Agama dan
Politik
Oleh:
Komaruddin Hidayat
Tak
terhitung lagi berapa jumlah buku dan artikel yang membahas hubungan antara
agama dan politik. Isu ini selalu jadi bahan diskusi yang tak kunjung selesai
dari dekade ke dekade baik di Barat maupun di Timur.
Isu ini
bahkan mempunyai akar kesejarahan ke abad-abad lalu. Sebuah teori mengatakan,
politik pada awalnya dilahirkan oleh agama. Misi Rasul Tuhan dengan agama yang
dibawa pada urutannya membentuk jejaring kekuasaan untuk menyebarkan dan
mewujudkan doktrinnya. Ini berarti agama mesti memiliki kekuasaan politik.
Kekuasaan
politik yang dilahirkan agama ini semakin diperlukan ketika gerakan keagamaan
menghadapi musuh yang merasa terancam oleh gerakan kenabian. Karena itu, para
Rasul Tuhan selalu dihadang dan diancam oleh rezim kekuasaan yang ada. Tak
mengherankan makanya ketika membaca kisah Ibrahim, Musa, Jesus, dan Muhammad
yang berhadapan secara frontal dengan rezim tiran yang menindas rakyat.
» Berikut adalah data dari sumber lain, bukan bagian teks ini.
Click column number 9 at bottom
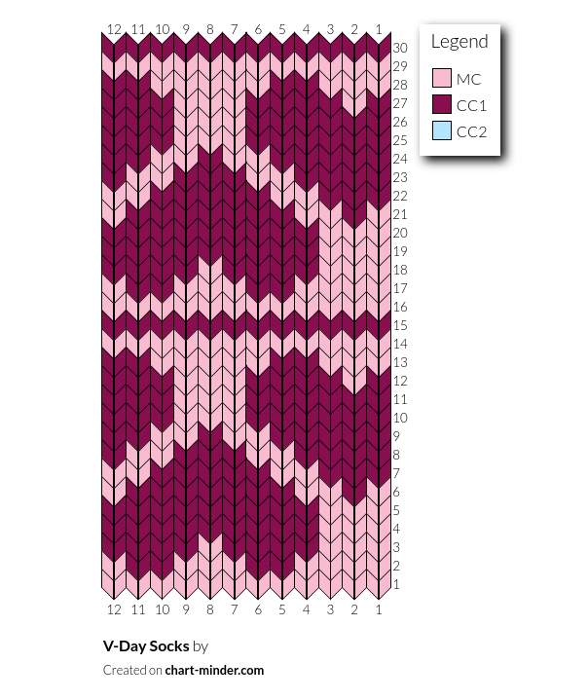Screen dimensions: 588x700 (x=186, y=609)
Sebuah
kekuasaan politik mesti dihadapi dengan kekuasaan politik. Jadi, punya alasan
logis-historis bahwa agama dan politik tak bisa dipisahkan.
Dalam
sejarah Islam, Nabi Muhammad setelah pindah ke Madinah lalu menyusun kontrak
sosial politik yang dikenal dengan nama Piagam Madinah. Salah satu warisan
budaya yang sangat fenomenal yang diwariskan Nabi Muhammad adalah komunitas
politik religius yang berpusat di Madinah yang terus dijaga dan diwariskan dari
generasi ke generasi dengan berbagai inovasi dan deviasinya. Di Barat pun tak
jauh berbeda.
Negara
Vatikan meskipun sebagai institusi moral-keagamaan, tak pernah lelah memberikan
perhatian dan pesan moral pada kehidupan politik ketika politik dinilai telah
merendahkan derajat kemanusiaan dan menjadi sumber perang. Jadi, agama dan
politik tidak mungkin dipisahkan. Para biksu Buddha di Thailand pun
sekali-sekali terlibat dalam gerakan politik dengan membawa pesan moral
keagamaan.
Rasanya,
tak mungkin politik steril dari agama. Hanya format hubungannya yang mengalami
perbedaan dan perubahan dari zaman ke zaman, berbeda antara negara yang satu
dan yang lain. Baik agama maupun politik pada awalnya mulia dan suci, tujuannya
untuk mengangkat harkat-derajat kemanusiaan didasarkan pesan-pesan Ilahi.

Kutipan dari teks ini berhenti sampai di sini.